On Thu, Aug 13, 2020 at 6:05 PM <hjor...@gmail.com> wrote:
Hey Yoav/Thomas/Reilly, long time no see! :)

Just to add some more to what Thomas said... yeah. Would I would be very sad if it went away.

Specifically, we have a couple of customers on AnesthesiaCharting.com using web serial API to be able to communicate with patient vitals monitors for charting purposes.

That's a great use-case!
 

My main points:

1. This was absolutely my fault for not understanding that there *was* a planned gap between OT and shipping.

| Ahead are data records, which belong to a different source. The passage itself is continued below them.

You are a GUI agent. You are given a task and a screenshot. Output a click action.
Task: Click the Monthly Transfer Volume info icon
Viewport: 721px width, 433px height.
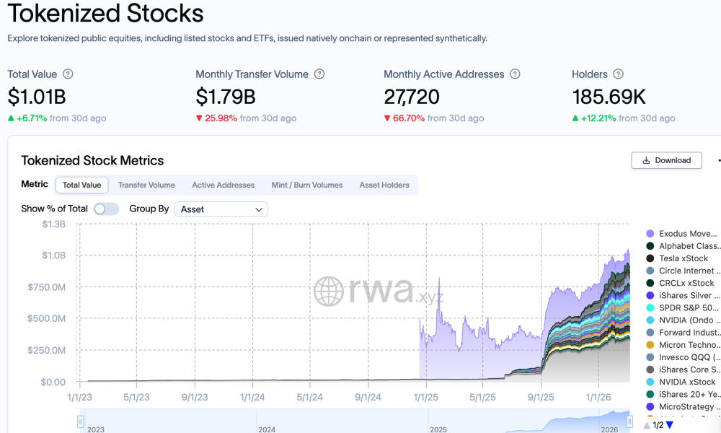pyautogui.click(x=319, y=74)
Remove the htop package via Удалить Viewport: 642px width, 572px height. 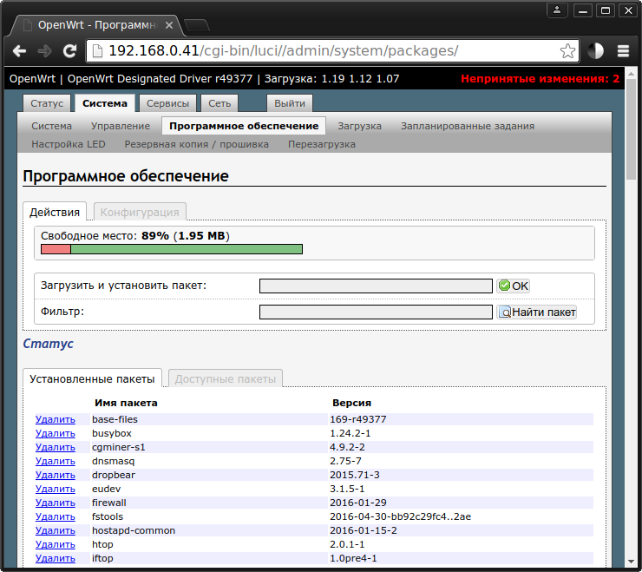point(56,544)
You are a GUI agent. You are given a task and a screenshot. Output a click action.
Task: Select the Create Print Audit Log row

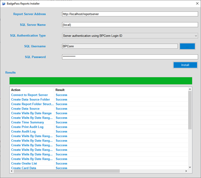[99, 127]
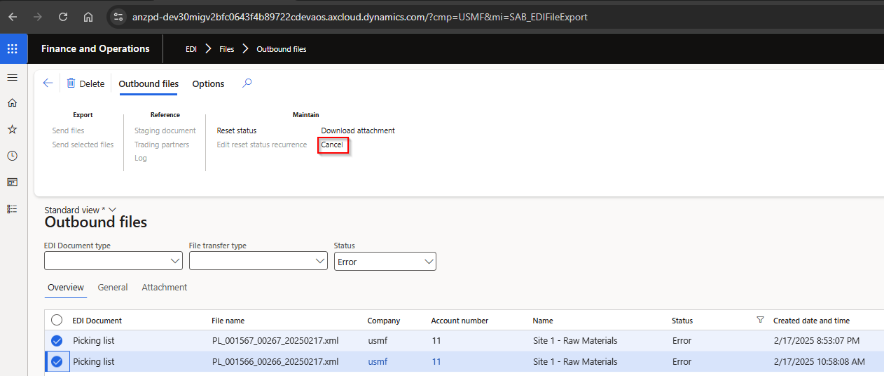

To be clear, I don't think a *mandatory* gap between OT and shipping is always helpful, and have supported cases where such a gap was not enforced.
What I'm trying to evaluate here is the risk of the API being baked in if the OT were to continue for 9 consecutive milestones.
A gap between OTs would be one way to break such bake-in, but I also understand that it will cause a lot of user pain, so I'm trying to balance those concerns.
 
If I had understood this, I would not have shipped it to any real users. (which incidentally, would have decreased volume/value of OT feedback).
2. I took that gamble, because I knew I had a fallback... and I made disclaimers to customers that it *could* break or go away. 
3. The fallback I have sucks: they have to install our electron app instead (that uses node-serialport).
4. It sucks to have to contact customers that are using it directly in chrome and tell them they have to download our electron app for a bit, only to tell them a few weeks later that they don't need it anymore. I would love to avoid that... changing user habits is hard, and incurs a cost in their goodwill toward the product. For reasons i outlined here: https://joreteg.com/blog/project-fugu-a-new-hope I'd much rather keep them in the PWA instead of Electron.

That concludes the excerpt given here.